Abstract

Summary In this issue, the unusual clinical presentation of a horse diagnosed is described with severe liver cirrhosis and hepatic encephalopathy. The horse initially presented for thoracic and pelvic limb ataxia and weakness, and signs of forebrain disease were not apparent until later in the disease process. The typical pathology of central nervous system disease associated with liver disease is related to encephalopathy and forebrain disease; however, the spinal cord is occasionally also involved.

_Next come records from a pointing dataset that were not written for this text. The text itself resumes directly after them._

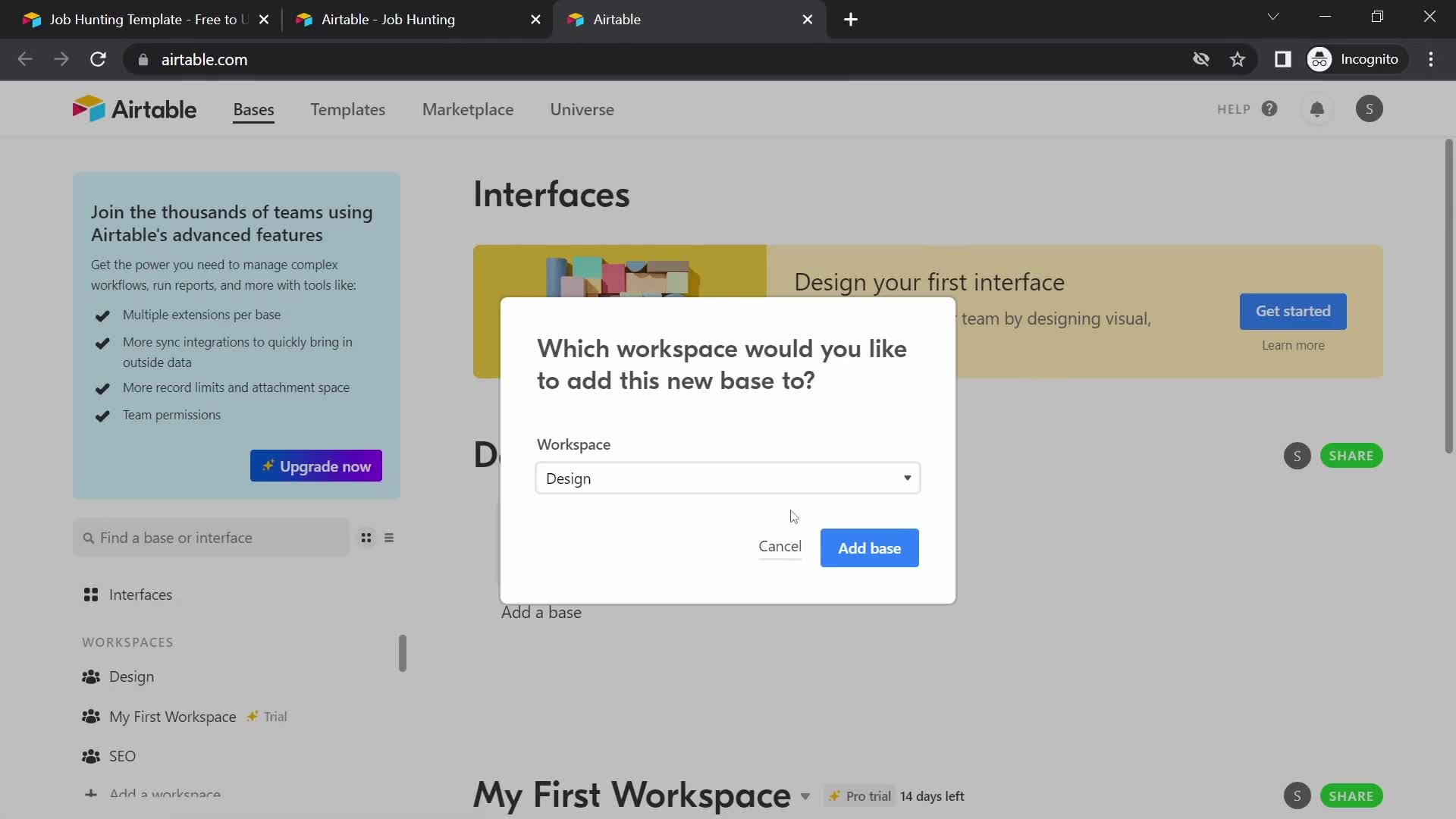The height and width of the screenshot is (819, 1456).
Task: Toggle the notification bell icon
Action: [1318, 109]
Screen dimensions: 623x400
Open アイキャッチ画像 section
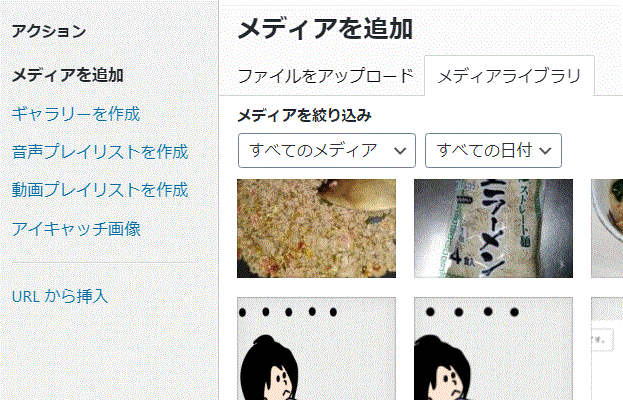tap(76, 228)
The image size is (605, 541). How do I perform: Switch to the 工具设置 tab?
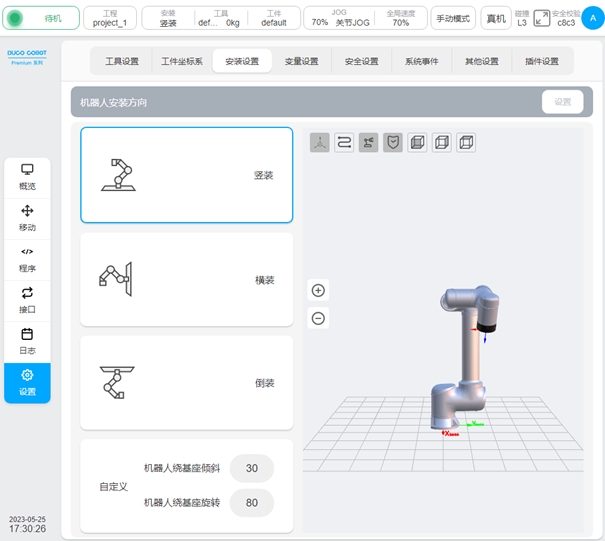click(x=122, y=61)
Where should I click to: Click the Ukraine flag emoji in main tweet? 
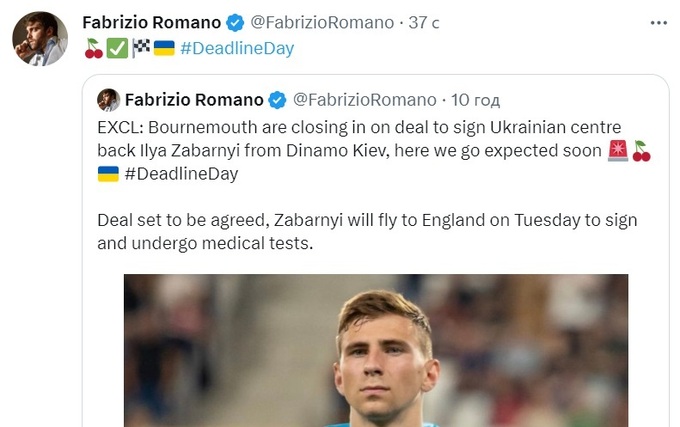point(164,48)
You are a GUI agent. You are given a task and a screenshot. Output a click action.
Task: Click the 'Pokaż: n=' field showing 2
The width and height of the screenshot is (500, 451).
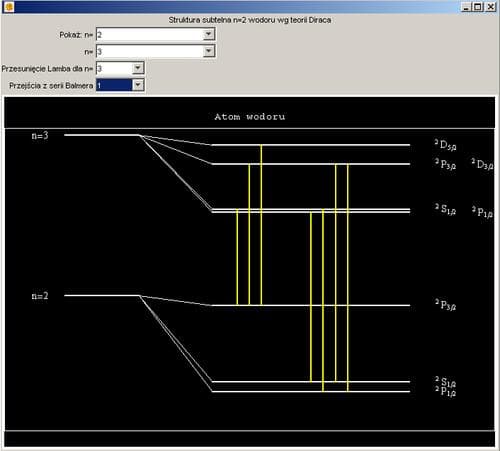coord(150,34)
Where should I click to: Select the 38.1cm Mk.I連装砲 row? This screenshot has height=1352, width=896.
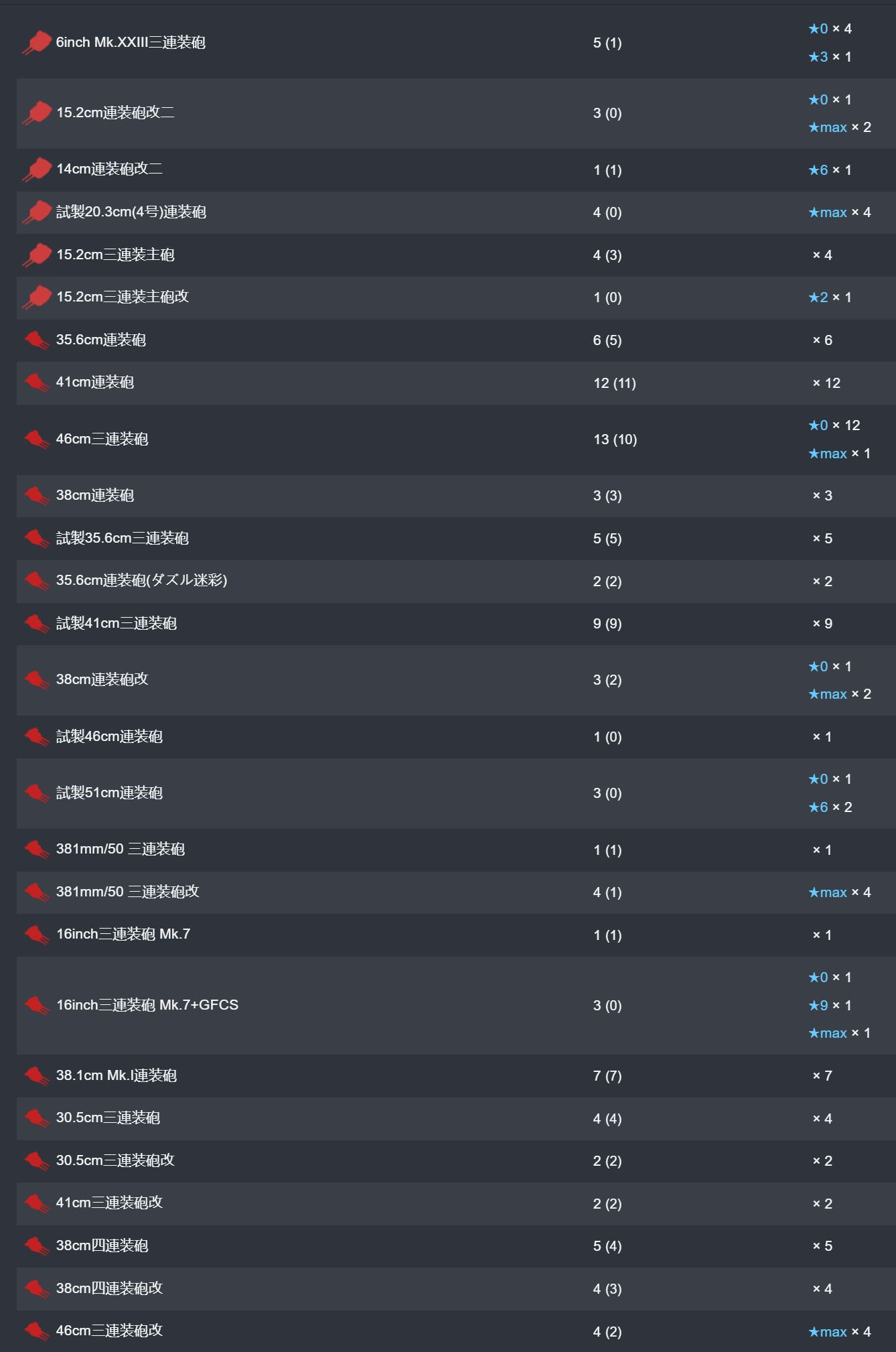click(x=456, y=1076)
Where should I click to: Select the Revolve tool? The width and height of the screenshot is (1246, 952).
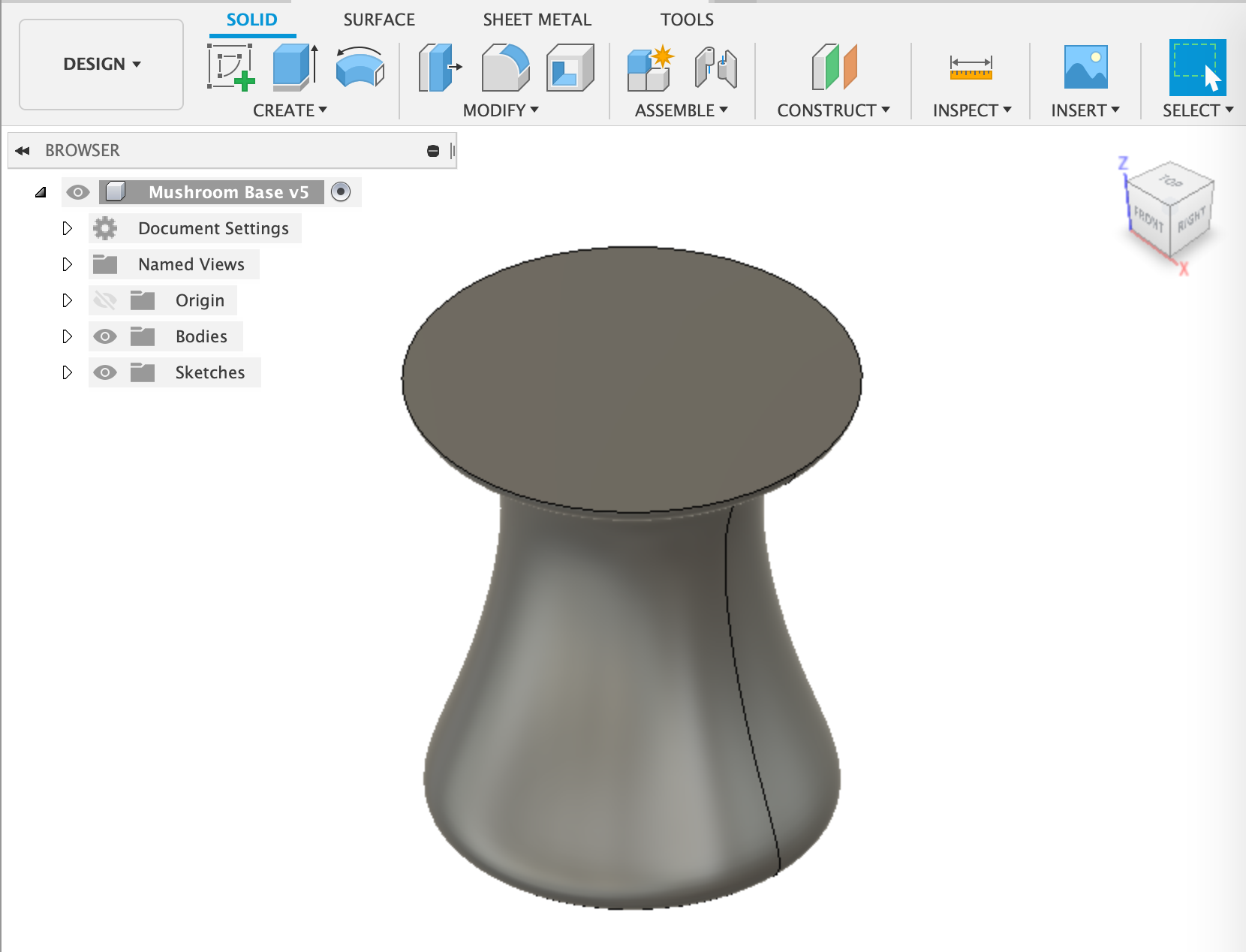click(359, 68)
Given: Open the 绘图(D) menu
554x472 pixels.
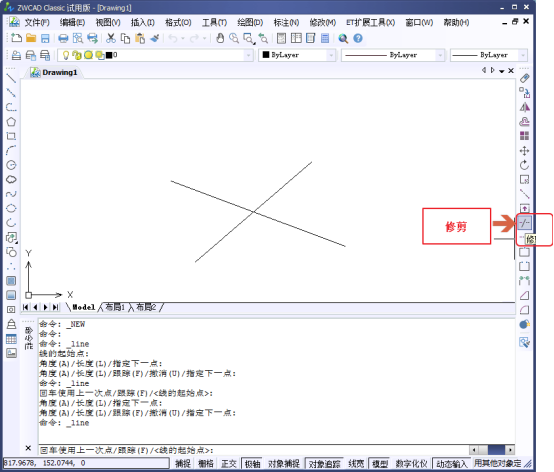Looking at the screenshot, I should [x=250, y=23].
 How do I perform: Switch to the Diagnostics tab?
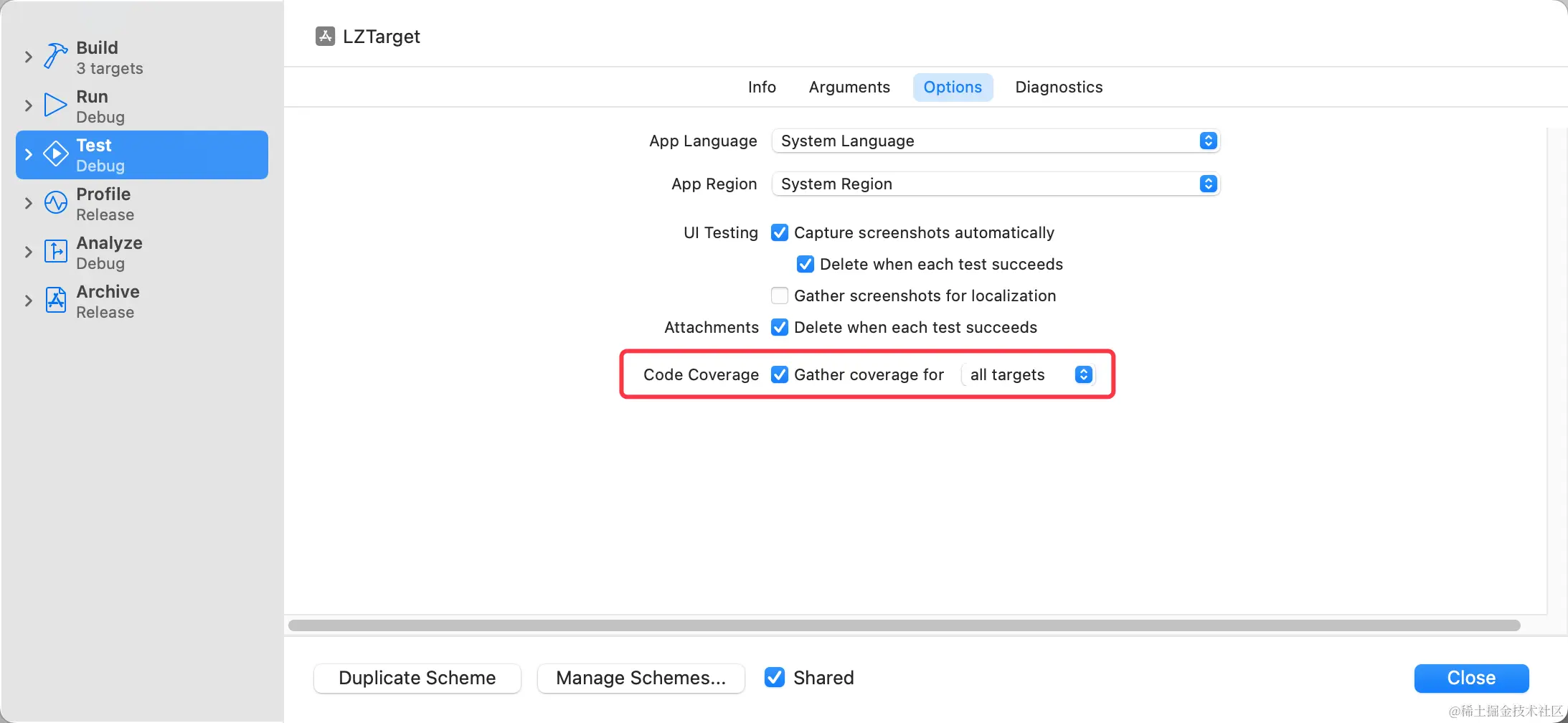[x=1059, y=87]
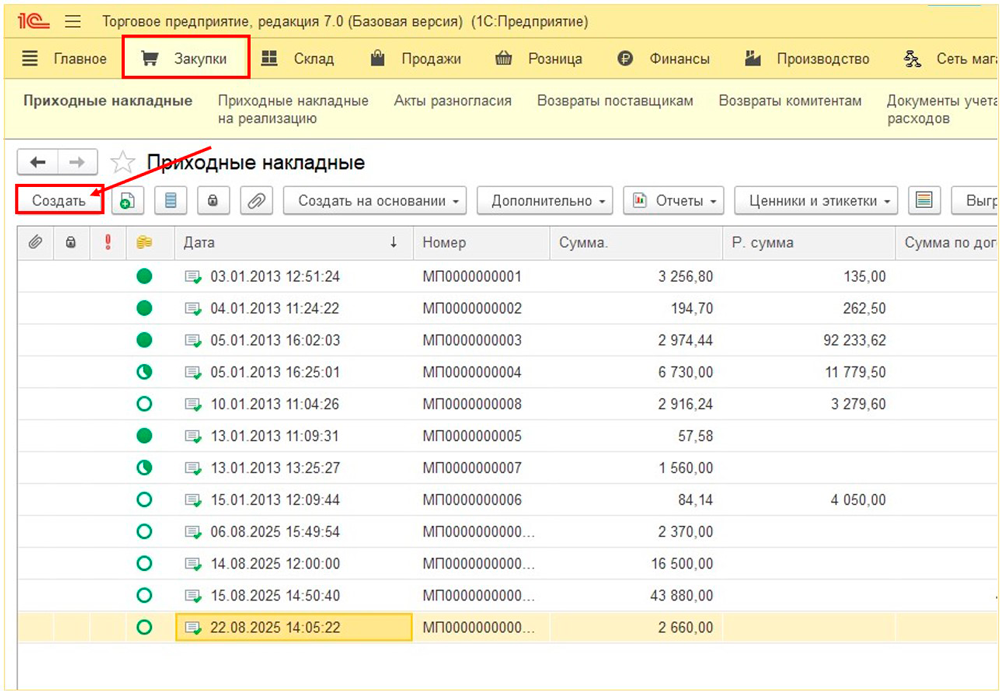Click the blue document list toolbar icon
1000x691 pixels.
(170, 200)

Hepatic myelopathy is a rare syndrome usually associated with surgical or acquired portosystemic shunts, liver cirrhosis and/or portal hypertension in man. Where a gliopathy is the most prominent pathological feature seen in hepatic encephalopathy, in hepatic myelopathy the most remarkable feature is demyelination of the corticospinal tracts of the distal cervical and thoracic spinal cord with occasional axon loss. The clinical signs of hepatic myelopathy are spastic paresis/paralysis with normal sensory findings and preserved sphincter function. The prognosis for hepatic myelopathy is generally poor. In summary, in severe liver disease, motor deficits can occur secondary to the encephalopathy, but motor deficits can also occur as a result of spinal cord pathology such as seen in hepatic myelopathy. In examination of horses with myelopathies, liver disease as a cause of myelopathy should be included in our list of differentials.